The Narcissist

Roundhouse Theatre (La Boite)

  

By Stephen Carleton

Professional production

It’s all about him, one of those smug upwardly-mobile types you see in the inner suburbs these days, who live in flash flats with no kitchen but a very elaborate drinks cabinet and bar fridge. I don’t know if SINK (single income no kids) is a recognised acronym anymore, but it’s entirely appropriate for Xavier, who really is the pits. And if you say his name very quickly after a few drinks you’ll work out who he really thinks he is.

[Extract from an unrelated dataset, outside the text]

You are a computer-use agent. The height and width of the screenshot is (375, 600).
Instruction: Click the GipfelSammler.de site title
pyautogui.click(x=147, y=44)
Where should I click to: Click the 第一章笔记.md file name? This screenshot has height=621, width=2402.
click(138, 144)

As played by Sandro Colarelli, he is a totally obnoxious gay man (and that shouldn’t be taken as a tautology) with shifting allegiances and no loyalty to anyone except himself. Xavier’s only redeeming feature is that he knows this and doesn’t care about it – if he added hypocrisy to the slimy mess that he is, the only thing worth doing to him would be to flush him straight down the gurgler.

He flats with another guy called Satchel, a charming illiterate who is played by Jonathan Brand like a grown-up Calvin from the popular comic strip. Or maybe it’s just the hair. Satchel has won the Most Eligible Barista in Brisbane for three years in a row, and his burning ambition is to be selected as a contestant on Big Brother. His current crisis, though, is about which persona he should use – but he has to invent one first.

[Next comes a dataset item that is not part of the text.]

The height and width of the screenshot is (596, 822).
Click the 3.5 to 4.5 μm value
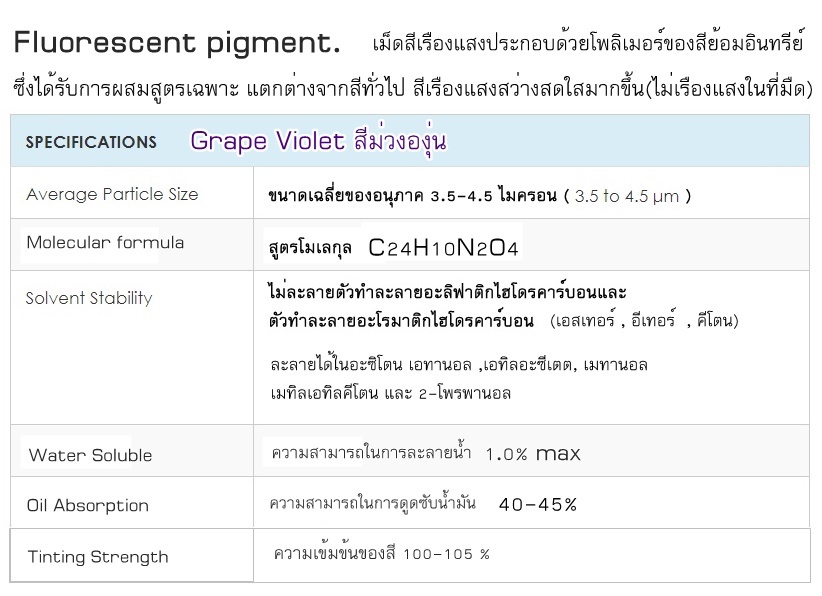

He’s straight (I think), so he and Xavier are not lovers, which makes their later tongue kiss (don’t ask) very funny, and Xavier has a fag-hag friend (that’s if people like Xavier actually have friends) called Bronwyn who, in Andrea Moore’s rendition, is ever so slightly sexually ambiguous. But she wears the most wonderful clothes. (Greg Clarke, do you take private commissions?)

Enter Xavier’s pathetic ex-lover (Scott Parmeter as Jesse) who has found God and is seeking to redeem himself by marrying a born-again Christian neurotic. Jesse brings the appalling Y’landah (“pronounce it as it’s spelt, please!”) into the mix, and with her tendency to projectile-vomit if anyone mentions anal sex, and to scream like a banshee whenever the word brown is mentioned, and exhibit every bitchy trick that a smug Christian control freak with a bible in her pocket can get away with, the quintet becomes what can most kindly be described as a nest of vipers, except that nobody’s getting into anyone’s bosom. The odd gay tongue kiss, as above, yes, but nothing more than that. And forget all about anal sex.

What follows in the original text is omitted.